## PROBLEM DETAILS
From the entries below, return only the lines starting at the one that contains "Open the YouTube sidebar menu item" and ending at the one that contains "Image resolution: width=568", exactly as they stand.

## INFORMATION PROVIDED
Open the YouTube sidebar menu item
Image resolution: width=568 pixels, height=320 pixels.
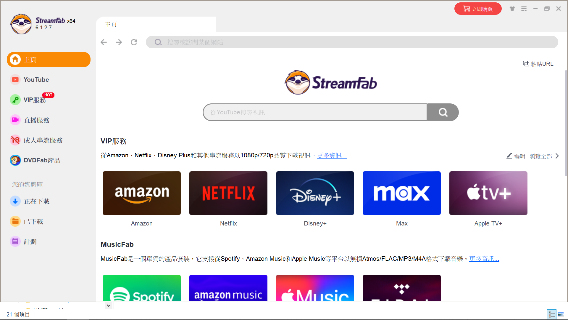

...

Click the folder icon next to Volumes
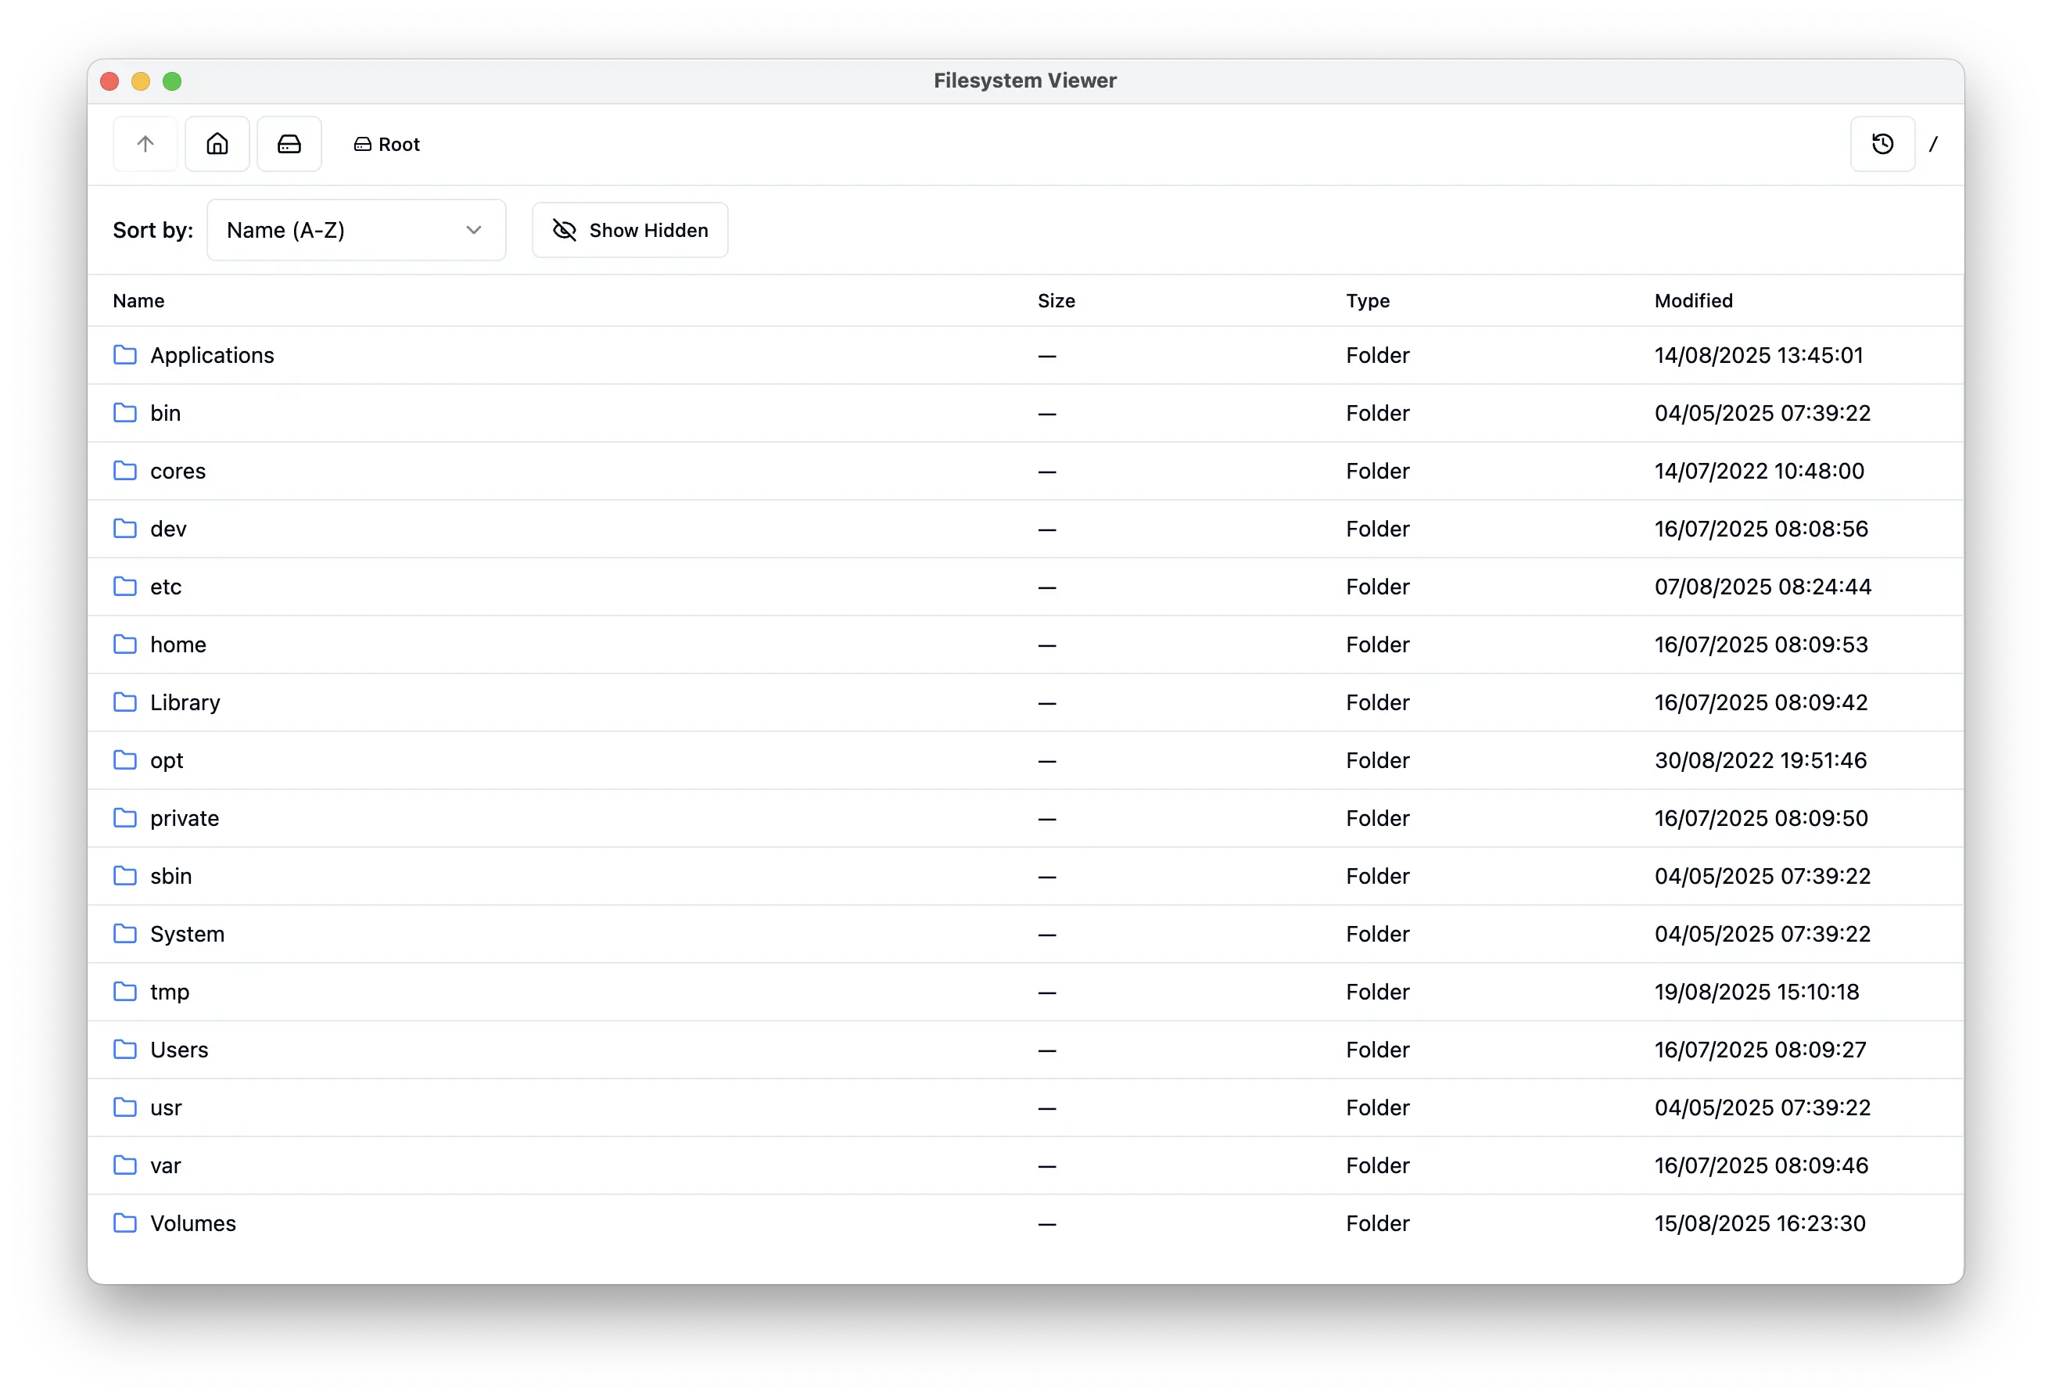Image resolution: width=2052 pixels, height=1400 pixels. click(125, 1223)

* * *

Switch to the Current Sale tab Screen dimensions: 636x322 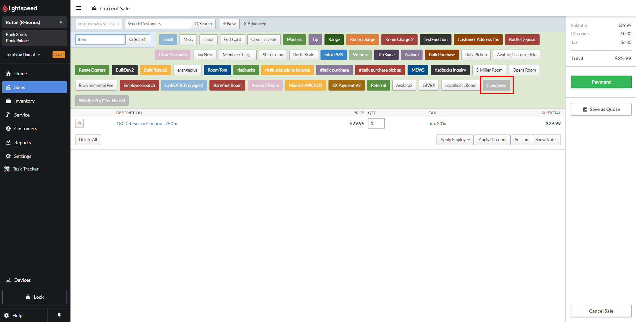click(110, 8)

## RESPONSE BELOW
Open the YouTube sidebar menu item
Image resolution: width=568 pixels, height=320 pixels.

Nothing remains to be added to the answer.